Items from a dataset:
^^^^^^^^^^^^^^^^
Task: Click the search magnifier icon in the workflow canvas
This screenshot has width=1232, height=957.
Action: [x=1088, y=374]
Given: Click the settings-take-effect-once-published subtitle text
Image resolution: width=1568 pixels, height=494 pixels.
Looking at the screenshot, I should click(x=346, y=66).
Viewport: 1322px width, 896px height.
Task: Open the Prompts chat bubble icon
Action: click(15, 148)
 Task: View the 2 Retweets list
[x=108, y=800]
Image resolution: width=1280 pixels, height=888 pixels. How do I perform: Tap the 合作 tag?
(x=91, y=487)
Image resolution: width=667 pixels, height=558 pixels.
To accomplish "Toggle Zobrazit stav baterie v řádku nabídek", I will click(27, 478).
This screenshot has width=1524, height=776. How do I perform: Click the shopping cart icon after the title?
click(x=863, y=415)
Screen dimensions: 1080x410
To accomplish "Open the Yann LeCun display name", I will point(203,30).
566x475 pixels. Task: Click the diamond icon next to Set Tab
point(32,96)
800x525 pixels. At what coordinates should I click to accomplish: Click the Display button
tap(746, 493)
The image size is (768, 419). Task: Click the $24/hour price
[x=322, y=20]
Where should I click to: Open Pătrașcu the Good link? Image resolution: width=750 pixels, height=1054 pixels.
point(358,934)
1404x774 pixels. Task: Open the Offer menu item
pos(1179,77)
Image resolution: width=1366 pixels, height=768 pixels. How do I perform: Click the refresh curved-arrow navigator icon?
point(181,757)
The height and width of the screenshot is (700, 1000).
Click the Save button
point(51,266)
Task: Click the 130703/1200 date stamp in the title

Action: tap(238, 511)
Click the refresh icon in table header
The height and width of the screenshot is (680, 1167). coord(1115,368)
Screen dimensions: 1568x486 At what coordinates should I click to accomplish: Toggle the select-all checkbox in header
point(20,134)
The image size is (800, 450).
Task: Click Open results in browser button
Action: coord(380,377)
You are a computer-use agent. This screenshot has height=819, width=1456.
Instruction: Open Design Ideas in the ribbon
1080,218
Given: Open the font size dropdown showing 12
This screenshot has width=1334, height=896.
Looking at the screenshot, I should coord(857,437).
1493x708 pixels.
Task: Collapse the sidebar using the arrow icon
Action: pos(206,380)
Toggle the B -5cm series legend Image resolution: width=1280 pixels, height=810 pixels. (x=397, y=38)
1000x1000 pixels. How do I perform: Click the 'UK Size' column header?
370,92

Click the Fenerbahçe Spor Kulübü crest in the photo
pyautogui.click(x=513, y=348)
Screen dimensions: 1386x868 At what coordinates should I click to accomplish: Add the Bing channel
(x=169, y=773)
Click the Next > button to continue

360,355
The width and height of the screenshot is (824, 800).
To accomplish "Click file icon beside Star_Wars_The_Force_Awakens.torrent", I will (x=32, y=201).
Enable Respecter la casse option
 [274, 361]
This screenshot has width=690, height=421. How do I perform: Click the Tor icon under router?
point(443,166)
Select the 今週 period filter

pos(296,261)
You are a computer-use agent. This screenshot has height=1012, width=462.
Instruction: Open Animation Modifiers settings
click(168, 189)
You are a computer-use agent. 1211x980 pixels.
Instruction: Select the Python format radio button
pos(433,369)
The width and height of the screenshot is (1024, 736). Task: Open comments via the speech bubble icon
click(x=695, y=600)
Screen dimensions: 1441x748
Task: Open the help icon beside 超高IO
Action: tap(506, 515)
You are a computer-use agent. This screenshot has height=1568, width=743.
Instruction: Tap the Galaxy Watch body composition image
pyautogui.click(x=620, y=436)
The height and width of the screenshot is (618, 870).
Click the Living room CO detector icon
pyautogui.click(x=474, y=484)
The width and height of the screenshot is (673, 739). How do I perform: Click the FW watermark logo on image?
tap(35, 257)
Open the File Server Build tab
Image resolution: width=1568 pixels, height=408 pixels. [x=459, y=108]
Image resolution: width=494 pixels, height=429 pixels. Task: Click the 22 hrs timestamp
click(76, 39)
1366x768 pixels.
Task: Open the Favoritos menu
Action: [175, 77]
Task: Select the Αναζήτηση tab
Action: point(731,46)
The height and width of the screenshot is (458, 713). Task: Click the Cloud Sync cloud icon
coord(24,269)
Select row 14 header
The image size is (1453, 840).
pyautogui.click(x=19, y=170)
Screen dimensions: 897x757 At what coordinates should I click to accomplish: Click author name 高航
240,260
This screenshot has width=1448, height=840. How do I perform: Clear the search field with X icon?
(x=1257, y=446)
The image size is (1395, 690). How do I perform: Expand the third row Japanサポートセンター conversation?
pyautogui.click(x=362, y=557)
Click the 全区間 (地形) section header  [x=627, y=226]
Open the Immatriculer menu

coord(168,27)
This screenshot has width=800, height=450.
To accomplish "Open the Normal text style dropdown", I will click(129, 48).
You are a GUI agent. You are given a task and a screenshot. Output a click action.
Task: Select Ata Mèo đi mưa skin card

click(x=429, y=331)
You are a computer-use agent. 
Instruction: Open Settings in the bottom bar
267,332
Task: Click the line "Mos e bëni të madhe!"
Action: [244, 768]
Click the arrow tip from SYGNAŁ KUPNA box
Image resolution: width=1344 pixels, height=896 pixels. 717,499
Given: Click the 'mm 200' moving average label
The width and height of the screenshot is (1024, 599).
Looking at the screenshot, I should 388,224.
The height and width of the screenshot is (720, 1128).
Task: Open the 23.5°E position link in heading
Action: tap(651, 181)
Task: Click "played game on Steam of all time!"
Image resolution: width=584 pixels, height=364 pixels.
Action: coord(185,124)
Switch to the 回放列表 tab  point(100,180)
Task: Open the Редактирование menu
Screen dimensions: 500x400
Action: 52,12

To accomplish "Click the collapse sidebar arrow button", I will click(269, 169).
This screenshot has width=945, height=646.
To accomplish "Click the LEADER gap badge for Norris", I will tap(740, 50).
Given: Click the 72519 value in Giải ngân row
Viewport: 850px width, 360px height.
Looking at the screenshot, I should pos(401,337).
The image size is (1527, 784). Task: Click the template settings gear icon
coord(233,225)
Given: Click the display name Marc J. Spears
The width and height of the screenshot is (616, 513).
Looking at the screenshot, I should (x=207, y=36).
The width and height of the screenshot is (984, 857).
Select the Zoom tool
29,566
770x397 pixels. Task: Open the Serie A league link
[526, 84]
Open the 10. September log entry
^^^^^^^^^^^^^^^^
Match on "computer": copy every line in the records that has it.

You are a computer-use agent. This screenshot has height=819, width=1456.
You are a computer-use agent. This screenshot has height=1012, width=462.
You are a computer-use agent. 1211x980 pixels.
You are a computer-use agent. This screenshot has height=1568, width=743.
You are a computer-use agent. 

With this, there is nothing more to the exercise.